(Selected extract)
╔══
Monday, August 27, 2012

North and South, Installment the 4th

Sooo, this week is supposed to be the final week of the North and South Readalong.

While I am not finished yet, I'm looking forward to reading all of your wrap up posts!!! You have all week to post your wrap up and I'll announce THE GRAND PRIZE WINNER here next Monday. Noo, I'm not telling you the prize yet. I'm sure not.

For now, we have prize winners from the last two weeks! Each of these folks will receive a bookmark/greeting card from In My Book and their choice of e-book from the store!

Week 2: Brooke from The Blog of the Litwits
Week 3: Jill of Fizzy Thoughts


Sunday, August 26, 2012

The Blogging Blargggs!

Ugh, y'all. Serious ugh. I know I've been whining pretty regularly 'round here, but I don't see any signs of that stopping until after September 8th (after our big work conference). I am blessed to have a job, but I will be SO GLAD when the madness slows down a bit.

I've spent my morning working at Starbucks while Greyson lounges with Chuck. I've just wrapped up posting new work for the coming week, so it's almost time for me to head back to the apartment, hang with the older kids for a bit, and we'll head home to finish up laundry, sniff what's crockin' (Parmesan Chicken), and drape ourselves over the couch. He'll probably watch Shrek and I'll read...something.
╚══
(Stored data)
╔══
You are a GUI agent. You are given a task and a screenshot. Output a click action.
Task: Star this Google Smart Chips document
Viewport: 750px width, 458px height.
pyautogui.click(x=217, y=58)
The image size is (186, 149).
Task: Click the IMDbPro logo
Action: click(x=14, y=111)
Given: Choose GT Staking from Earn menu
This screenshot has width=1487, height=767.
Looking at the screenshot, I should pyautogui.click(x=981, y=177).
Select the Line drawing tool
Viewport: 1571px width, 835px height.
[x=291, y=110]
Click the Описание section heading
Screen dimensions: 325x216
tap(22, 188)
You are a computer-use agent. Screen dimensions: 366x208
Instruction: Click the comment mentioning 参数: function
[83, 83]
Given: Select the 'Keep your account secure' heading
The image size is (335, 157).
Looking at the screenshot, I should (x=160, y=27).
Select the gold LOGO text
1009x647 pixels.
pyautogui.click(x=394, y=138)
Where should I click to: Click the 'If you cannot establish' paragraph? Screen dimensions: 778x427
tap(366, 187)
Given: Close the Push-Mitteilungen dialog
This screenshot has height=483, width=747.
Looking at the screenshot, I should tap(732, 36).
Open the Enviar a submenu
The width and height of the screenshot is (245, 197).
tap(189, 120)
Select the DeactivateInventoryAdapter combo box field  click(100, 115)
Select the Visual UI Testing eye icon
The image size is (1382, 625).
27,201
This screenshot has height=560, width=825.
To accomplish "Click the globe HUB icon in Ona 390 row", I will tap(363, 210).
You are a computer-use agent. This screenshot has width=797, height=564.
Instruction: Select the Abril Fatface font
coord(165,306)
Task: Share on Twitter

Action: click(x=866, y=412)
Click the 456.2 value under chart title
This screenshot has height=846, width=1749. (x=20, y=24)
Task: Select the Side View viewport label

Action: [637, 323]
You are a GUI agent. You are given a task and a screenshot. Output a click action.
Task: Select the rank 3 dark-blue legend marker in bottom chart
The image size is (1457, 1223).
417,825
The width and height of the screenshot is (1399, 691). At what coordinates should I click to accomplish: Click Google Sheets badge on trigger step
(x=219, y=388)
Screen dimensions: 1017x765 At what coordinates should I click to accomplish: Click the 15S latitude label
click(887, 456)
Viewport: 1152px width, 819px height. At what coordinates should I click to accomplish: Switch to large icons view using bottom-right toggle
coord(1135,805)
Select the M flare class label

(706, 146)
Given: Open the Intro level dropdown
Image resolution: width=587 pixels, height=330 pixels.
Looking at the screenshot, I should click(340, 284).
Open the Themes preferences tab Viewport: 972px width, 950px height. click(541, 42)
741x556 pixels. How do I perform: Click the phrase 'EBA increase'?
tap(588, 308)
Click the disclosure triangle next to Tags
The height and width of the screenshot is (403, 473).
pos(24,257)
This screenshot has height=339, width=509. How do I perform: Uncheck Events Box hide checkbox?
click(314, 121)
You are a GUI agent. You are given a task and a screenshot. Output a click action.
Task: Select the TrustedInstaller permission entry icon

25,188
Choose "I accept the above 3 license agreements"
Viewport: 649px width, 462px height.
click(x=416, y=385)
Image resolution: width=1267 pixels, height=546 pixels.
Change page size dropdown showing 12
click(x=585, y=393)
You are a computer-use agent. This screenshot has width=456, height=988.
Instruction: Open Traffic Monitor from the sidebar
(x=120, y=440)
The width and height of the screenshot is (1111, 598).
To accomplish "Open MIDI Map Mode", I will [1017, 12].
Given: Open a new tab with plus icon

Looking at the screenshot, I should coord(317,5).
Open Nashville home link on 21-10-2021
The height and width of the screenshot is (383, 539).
╚══
(Given problem 1)
Reproduce the blog excerpt between "For now, we" and "from the store!", inclusive.
(Given problem 2)
Write the next part of the blog excerpt, picking up after its final sentence.

(Task answer 1)
For now, we have prize winners from the last two weeks! Each of these folks will receive a bookmark/greeting card from In My Book and their choice of e-book from the store!

(Task answer 2)
Sadly, North and South came to a screeching halt for me when work cranked up the intensity. While I had no intention of bailing on my own challenge, that seems to be what's happened. I will finish it, but it'll be after the 8th. In the meantime, Heather or I will still be posting the check-ins (they wrap up this week) and announcing PRIZE WINNERS!!! Can't forget those.

In the meantime, I think I'm better suited to the IT-Along.

Oh, and you smell another read-along? You're right. Heather announced our The Little Stranger Readalong which is an RIP event this year. Thanks to Carl for allowing us to get in on the RIP action.

Finally, we're soliciting more Estella Society content for September, so head over to this post to get some ideas!

And...I'm done. I've been sitting at this uncomfortable Starbuckian table for far too long. See y'all the next time I get a quiet moment!

Monday, August 20, 2012

Taking a Moment to FREAK OUT!

So, yeah. No North & South today. Having one of "those" days at work, among other things. Other things = 4 online classes starting.

Be back tomorrow with a clearer head and better attitude.

Friday, August 17, 2012

Friday in a Flash!

My heavens! Where did this week go? Seriously, y'all, I woke up and it's Friday already. So, what's shaking you ask?

  • Estella Society is in full swing with goodies lined up through September.
  • North and South Read-a-long (#nsread) is in full swing with two installments left!
  • Work is in full swing with prep for an upcoming conference at the beginning of September
  • I took some time out to socialize last night! It was Rocketgirl's 16th BIRTHDAY so we enjoyed a b-day dinner AND I met up with friends from Old Job for Happy Hour.
What else is in full swing? Online classes start Monday, and I'M TEACHING FOUR (and pray for my soul), and they are NOT set up yet. Ahem! *badme* *mustgetafterit*

Oh, and there's this...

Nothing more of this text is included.